--- START Page text ---

Saturday, September 23, 2017

The long awaited Tombstone Park, Yukon photos

In some ways I'm still digesting the Yukon trip. Each photo I edit brings back memories and thoughts, these Tombstone ones in particular.

I still can't get over the light and how it reacts with the vegetation and stone. Sometimes everything is so dull because the shadows are so dark, and a few minutes later it will look entirely different because it's in strong sunlight. Plus I was taking photos with different lenses and focal lengths, so forgive me if it looks like I've repeated a photo.

If I went through the file numbers and thought about it I could probably tell more closely where the photos were taken, but all you need to know is they were on the main road, with a minor detour up a road you can't drive on anymore. We drove all the way to the north end of the park, enjoyed the view of Chapman Lake, and drove back, with frequent stops along the way. I don't think we hit every scenic lookout, but if I were doing it again, I would, and probably lots of random spots along the road. Maybe renting one of those RV campers would be a good idea, since it would take me forever to get anywhere.

--- END Page text ---

### Required actions:
1 - Based on the Tombstone Park post, answer yes or no for each statement and quote the deciding words: (a) The writer drove to the north end of the park and took in the view of Chapman Lake. (b) The writer stopped at every scenic lookout along the road. (c) All the photos were taken with a single lens.
2 - Pick up the Tombstone Park post after its final sentence and keep writing in the same voice.

--- START Excerpted records ---

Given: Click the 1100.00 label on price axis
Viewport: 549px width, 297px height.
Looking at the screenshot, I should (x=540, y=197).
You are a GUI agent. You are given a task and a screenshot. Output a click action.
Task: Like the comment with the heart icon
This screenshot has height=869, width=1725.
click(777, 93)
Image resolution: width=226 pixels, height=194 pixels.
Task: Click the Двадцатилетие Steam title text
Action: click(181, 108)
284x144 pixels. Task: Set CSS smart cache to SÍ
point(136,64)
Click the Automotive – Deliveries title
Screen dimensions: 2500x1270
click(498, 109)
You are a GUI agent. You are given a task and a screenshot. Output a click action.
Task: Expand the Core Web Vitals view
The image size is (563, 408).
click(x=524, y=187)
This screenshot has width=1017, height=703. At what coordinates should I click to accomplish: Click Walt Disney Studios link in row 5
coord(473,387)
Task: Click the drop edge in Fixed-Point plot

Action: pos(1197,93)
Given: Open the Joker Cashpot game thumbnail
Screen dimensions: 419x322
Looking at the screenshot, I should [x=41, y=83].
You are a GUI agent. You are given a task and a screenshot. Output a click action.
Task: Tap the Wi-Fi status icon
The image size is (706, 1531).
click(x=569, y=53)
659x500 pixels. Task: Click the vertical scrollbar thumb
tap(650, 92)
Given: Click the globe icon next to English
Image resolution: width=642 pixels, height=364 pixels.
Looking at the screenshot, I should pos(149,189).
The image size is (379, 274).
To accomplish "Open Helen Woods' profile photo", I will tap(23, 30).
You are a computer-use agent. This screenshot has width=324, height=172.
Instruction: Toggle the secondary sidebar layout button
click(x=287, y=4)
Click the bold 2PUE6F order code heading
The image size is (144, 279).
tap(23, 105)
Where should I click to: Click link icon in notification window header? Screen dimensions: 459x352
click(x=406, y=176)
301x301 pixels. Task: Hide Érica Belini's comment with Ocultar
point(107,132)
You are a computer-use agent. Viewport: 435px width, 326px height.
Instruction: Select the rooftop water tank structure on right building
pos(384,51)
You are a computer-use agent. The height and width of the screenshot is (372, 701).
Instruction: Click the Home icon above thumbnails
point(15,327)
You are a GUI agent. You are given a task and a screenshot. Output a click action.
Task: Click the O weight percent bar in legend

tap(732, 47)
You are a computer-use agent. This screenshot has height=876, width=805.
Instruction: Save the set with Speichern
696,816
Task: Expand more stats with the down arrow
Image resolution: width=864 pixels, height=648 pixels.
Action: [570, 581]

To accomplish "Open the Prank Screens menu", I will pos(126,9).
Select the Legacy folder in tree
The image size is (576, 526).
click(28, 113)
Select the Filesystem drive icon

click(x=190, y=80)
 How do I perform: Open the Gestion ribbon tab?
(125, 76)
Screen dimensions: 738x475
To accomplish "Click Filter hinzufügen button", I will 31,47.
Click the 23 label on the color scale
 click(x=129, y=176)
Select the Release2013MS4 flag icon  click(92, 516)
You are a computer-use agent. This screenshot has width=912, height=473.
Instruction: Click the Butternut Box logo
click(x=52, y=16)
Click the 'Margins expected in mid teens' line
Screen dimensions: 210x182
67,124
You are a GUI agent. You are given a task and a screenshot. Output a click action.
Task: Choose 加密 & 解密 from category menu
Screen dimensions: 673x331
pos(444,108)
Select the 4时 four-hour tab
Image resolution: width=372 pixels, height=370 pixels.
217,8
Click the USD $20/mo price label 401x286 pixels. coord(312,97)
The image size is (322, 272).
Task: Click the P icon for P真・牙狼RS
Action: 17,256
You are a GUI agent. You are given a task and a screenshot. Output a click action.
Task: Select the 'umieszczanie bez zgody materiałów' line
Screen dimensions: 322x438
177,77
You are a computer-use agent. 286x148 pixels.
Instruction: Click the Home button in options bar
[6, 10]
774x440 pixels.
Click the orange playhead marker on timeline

--- END Excerpted records ---

### Answers by task:
1 -
(a) Yes: "We drove all the way to the north end of the park, enjoyed the view of Chapman Lake"
(b) No: "I don't think we hit every scenic lookout"
(c) No: "I was taking photos with different lenses and focal lengths"

2 -
Especially since the view changes about every 10 feet, and the light changes everything just as quickly. The landscapes beg to be looked at through the prism of lines, shapes, forms, textures, but then your brain melts and you're overwhelmed all over again.

Every time I think I want to print one of these, another catches my eye and begs to be printed as well. That might turn into a problem really quickly. I'm suspecting one of the Tombstone photos will be image of the month, but lets wait a week or so and see.

I'd like to think these will need to be looked at on a desktop, even if they aren't panoramas like the other day. There are still some auroras to be made into time-lapse movies, but I need to make some space for that. Plus there are probably some lovely photos that have slipped through my editing process, and I'll just have to include them as I go along. I know that will damage the souls of my readers, but you'll just have to cope.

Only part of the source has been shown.